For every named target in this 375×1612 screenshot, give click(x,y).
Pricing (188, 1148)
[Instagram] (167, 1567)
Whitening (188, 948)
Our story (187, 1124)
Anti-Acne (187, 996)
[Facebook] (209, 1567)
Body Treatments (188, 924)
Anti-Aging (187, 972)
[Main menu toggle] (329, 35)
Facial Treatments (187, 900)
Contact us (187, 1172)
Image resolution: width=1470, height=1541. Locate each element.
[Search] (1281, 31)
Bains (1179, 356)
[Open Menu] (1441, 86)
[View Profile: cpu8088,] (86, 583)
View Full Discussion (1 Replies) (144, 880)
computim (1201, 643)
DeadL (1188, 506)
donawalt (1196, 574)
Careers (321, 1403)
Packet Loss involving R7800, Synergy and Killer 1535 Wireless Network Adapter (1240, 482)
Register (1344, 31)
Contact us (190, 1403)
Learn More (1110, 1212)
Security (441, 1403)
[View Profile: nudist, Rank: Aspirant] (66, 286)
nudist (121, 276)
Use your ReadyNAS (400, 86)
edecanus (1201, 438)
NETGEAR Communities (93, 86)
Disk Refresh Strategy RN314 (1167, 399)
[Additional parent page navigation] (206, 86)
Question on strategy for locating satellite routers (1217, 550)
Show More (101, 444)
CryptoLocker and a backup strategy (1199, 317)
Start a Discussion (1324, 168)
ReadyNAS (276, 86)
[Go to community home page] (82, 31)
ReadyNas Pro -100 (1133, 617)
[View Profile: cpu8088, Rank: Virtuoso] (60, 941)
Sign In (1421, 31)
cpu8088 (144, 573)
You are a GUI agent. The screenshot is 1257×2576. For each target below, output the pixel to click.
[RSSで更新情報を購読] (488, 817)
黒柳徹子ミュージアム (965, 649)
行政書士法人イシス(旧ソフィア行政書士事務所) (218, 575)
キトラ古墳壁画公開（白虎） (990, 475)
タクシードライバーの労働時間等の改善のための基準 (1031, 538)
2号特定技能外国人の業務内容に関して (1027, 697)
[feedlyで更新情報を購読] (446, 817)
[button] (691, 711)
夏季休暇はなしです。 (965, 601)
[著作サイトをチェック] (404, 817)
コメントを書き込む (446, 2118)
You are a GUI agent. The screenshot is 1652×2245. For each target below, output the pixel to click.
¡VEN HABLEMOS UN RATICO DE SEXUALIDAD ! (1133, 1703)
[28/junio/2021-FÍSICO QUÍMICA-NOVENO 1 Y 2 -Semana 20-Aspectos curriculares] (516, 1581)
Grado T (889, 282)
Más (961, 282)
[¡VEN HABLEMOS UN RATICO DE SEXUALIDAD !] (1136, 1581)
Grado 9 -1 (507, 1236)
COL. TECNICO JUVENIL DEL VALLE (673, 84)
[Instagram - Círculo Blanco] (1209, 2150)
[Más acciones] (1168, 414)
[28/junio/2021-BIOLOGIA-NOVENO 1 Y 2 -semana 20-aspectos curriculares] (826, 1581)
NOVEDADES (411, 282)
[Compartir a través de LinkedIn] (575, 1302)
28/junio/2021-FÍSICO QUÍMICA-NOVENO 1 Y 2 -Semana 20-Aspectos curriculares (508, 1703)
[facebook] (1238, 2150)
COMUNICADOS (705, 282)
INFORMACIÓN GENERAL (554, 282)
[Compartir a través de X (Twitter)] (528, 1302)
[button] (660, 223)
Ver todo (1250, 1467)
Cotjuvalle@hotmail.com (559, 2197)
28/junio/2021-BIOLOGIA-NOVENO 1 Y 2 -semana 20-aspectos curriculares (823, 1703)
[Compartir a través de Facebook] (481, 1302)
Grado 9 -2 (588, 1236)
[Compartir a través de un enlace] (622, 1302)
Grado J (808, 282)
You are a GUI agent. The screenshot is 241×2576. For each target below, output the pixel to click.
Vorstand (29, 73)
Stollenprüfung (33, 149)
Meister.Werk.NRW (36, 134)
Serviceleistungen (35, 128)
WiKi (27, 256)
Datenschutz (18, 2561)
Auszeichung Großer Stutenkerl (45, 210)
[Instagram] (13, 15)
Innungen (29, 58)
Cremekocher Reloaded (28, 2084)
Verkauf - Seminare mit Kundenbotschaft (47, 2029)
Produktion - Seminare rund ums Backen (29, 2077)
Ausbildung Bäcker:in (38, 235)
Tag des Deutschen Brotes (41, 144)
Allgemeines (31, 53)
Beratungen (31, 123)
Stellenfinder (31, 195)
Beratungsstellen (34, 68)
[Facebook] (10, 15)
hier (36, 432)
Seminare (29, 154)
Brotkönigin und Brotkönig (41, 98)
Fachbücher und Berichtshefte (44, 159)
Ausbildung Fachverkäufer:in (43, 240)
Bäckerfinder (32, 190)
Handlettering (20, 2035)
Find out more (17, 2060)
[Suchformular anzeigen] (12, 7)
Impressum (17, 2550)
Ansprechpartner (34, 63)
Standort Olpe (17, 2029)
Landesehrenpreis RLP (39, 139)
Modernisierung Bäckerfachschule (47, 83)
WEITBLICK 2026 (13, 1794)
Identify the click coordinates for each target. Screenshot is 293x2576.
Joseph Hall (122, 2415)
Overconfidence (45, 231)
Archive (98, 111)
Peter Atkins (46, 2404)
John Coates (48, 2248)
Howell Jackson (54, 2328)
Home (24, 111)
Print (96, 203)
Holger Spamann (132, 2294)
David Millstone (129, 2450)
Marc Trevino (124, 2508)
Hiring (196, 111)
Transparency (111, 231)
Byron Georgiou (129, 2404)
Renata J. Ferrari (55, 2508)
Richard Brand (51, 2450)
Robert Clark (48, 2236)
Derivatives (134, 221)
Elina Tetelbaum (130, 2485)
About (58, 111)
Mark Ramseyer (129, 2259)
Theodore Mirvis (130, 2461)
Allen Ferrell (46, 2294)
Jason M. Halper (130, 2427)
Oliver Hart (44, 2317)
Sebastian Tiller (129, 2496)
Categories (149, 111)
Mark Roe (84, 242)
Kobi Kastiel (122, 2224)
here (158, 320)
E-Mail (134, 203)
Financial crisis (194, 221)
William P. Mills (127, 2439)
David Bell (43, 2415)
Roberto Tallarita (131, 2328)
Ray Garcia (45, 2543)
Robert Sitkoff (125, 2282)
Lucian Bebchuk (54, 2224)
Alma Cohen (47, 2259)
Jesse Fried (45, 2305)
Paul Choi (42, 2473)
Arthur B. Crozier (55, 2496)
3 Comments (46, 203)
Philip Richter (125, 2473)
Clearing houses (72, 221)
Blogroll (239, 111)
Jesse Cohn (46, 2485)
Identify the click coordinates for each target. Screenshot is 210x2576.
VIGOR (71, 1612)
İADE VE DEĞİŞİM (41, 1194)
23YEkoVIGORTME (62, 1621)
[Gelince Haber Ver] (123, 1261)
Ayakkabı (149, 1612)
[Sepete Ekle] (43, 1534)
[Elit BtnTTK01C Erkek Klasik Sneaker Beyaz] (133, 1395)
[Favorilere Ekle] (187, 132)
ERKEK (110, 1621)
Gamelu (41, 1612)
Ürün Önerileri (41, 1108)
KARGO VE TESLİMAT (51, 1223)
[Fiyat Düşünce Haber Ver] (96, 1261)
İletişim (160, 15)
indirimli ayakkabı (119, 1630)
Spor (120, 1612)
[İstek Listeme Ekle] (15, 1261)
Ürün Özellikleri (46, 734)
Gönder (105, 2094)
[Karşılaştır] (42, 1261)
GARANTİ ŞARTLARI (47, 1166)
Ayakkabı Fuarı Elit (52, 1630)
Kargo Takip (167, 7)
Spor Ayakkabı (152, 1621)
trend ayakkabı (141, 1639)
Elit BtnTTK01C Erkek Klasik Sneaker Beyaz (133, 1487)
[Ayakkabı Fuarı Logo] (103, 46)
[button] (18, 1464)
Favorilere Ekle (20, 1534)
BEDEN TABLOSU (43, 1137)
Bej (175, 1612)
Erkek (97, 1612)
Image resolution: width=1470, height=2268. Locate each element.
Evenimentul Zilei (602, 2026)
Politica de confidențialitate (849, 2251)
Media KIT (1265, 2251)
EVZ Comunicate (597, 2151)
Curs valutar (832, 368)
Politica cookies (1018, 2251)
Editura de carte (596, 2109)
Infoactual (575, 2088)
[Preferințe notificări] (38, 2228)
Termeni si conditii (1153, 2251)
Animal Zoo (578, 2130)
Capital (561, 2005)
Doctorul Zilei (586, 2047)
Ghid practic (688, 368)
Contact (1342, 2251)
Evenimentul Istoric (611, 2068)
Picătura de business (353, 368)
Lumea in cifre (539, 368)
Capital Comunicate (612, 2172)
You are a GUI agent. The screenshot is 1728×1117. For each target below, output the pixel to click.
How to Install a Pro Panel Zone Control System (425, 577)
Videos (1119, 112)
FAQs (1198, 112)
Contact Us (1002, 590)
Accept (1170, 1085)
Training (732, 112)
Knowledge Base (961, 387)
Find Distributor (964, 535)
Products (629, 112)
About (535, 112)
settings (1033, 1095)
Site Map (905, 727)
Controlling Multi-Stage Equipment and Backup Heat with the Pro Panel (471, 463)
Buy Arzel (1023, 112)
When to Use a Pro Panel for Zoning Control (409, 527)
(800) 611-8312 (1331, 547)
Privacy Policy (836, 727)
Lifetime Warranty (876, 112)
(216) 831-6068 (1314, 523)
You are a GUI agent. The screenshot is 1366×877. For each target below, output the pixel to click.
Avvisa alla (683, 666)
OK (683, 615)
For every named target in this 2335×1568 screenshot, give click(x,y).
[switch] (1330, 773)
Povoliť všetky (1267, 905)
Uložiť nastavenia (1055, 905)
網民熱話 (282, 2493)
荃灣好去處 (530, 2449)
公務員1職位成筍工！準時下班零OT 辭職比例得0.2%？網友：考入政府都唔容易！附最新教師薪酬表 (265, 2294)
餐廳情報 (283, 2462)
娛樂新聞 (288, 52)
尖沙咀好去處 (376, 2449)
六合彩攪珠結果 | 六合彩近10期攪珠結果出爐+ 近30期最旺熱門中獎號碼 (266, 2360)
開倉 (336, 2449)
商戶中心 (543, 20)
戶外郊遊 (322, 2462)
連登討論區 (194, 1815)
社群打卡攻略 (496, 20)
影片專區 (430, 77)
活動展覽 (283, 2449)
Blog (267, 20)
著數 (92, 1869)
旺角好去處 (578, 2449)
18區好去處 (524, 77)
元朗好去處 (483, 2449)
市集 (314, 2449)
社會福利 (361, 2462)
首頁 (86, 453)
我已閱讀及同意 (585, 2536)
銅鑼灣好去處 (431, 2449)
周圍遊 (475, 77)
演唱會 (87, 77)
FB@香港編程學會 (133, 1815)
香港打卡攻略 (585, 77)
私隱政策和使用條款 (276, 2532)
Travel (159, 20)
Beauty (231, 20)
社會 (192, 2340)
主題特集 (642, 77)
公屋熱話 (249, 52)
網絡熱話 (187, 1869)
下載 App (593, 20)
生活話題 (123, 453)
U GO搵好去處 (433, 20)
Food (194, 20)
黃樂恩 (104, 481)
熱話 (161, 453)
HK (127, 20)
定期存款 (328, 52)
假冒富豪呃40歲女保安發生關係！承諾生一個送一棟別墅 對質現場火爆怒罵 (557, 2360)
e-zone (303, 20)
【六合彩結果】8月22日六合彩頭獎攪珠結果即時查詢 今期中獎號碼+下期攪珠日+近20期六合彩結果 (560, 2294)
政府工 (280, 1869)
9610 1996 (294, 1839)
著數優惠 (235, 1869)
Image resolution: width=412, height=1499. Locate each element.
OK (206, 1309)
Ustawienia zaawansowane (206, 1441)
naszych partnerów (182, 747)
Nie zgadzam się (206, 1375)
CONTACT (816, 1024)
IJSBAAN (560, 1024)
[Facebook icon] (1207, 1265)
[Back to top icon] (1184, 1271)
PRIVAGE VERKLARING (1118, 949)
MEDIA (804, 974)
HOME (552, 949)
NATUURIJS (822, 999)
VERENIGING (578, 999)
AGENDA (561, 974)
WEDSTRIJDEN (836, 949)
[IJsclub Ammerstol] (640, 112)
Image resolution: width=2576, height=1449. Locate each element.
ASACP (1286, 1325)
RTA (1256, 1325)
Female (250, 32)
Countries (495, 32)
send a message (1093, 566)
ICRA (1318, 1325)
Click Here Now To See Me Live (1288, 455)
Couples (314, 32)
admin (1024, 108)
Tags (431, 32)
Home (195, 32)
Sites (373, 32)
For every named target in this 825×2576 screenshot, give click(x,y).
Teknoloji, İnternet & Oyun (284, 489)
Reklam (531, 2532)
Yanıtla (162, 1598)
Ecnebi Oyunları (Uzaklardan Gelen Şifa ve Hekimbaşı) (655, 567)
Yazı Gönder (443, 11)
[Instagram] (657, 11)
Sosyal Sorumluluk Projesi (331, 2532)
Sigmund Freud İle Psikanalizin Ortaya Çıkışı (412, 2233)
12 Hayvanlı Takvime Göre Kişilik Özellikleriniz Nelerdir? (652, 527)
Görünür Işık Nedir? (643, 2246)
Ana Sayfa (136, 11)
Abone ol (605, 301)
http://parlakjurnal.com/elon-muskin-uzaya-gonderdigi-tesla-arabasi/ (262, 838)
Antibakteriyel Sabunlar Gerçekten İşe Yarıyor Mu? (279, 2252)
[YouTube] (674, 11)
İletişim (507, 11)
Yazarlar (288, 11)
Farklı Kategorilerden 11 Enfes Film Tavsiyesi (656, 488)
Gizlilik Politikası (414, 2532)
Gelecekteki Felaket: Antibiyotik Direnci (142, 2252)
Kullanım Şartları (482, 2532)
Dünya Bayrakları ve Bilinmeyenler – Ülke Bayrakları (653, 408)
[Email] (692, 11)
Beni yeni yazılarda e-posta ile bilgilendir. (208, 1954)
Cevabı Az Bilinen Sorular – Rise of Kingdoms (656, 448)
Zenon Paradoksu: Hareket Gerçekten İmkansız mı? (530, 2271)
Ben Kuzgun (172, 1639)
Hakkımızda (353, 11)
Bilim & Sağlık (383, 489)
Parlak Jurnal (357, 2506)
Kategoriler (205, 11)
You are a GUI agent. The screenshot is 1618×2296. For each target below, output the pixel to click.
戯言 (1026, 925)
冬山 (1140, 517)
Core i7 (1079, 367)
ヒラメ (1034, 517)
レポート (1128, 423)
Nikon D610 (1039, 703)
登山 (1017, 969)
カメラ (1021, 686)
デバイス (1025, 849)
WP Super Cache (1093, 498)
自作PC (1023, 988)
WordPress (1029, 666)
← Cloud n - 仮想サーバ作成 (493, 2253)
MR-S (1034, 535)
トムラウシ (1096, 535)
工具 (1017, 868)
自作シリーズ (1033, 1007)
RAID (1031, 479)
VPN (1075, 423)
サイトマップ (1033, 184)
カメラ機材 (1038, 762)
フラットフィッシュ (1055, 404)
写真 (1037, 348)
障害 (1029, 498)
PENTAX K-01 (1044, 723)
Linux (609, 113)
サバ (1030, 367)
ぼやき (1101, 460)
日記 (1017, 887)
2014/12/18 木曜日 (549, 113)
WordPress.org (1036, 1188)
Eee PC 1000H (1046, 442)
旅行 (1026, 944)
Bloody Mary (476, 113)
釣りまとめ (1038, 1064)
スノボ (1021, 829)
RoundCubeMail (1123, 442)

EXERCISE OBJECTIVE
When you reach the line containing "[View Profile: nudist, Rank: Aspirant]" in the data above, start copying exactly, and stop after the line containing "ReadyNAS (276, 86)".

RESPONSE AREA
[View Profile: nudist, Rank: Aspirant] (66, 286)
nudist (121, 276)
Use your ReadyNAS (400, 86)
edecanus (1201, 438)
NETGEAR Communities (93, 86)
Disk Refresh Strategy RN314 (1167, 399)
[Additional parent page navigation] (206, 86)
Question on strategy for locating satellite routers (1217, 550)
Show More (101, 444)
CryptoLocker and a backup strategy (1199, 317)
Start a Discussion (1324, 168)
ReadyNAS (276, 86)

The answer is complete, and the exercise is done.